Please, in the data that follows, copy exactly the lines from the line with "Where should I" through the last one, both included. Do not include pictures.

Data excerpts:

----------

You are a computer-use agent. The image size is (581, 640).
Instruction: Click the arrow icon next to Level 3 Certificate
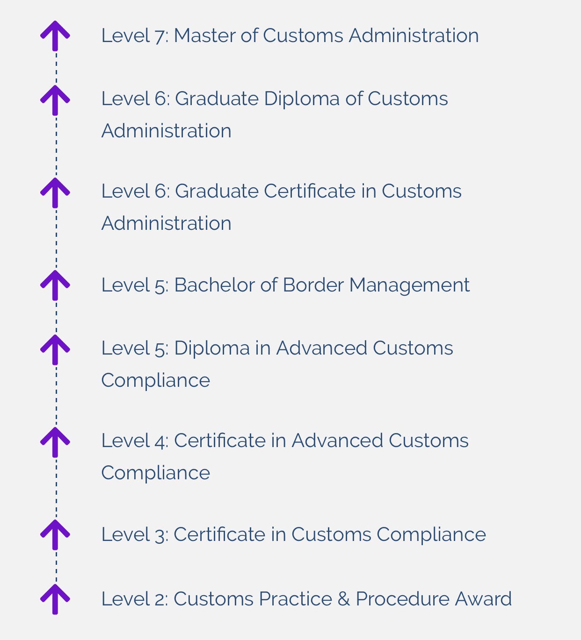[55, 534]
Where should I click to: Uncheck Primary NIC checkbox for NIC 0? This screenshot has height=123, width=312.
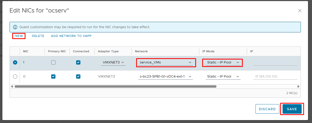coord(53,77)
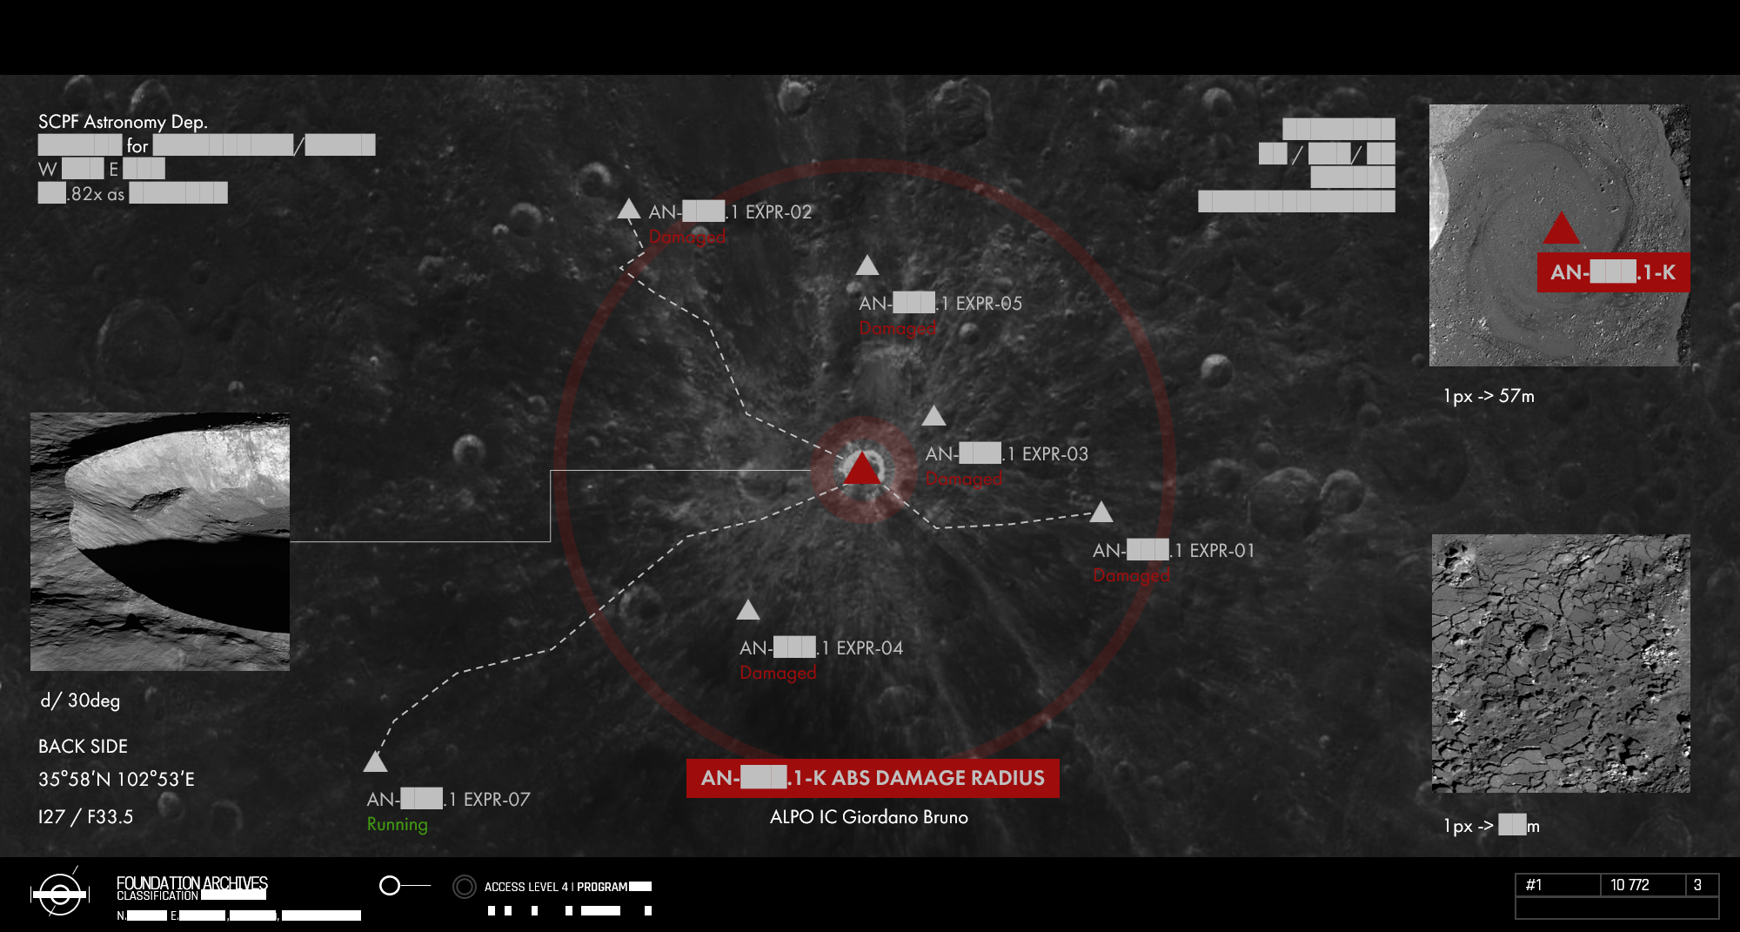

----------

» **RESULT OF THIS EXERCISE**
Where should I click to: Uncheck Primary NIC checkbox for NIC 0? This screenshot has height=123, width=312.
coord(53,77)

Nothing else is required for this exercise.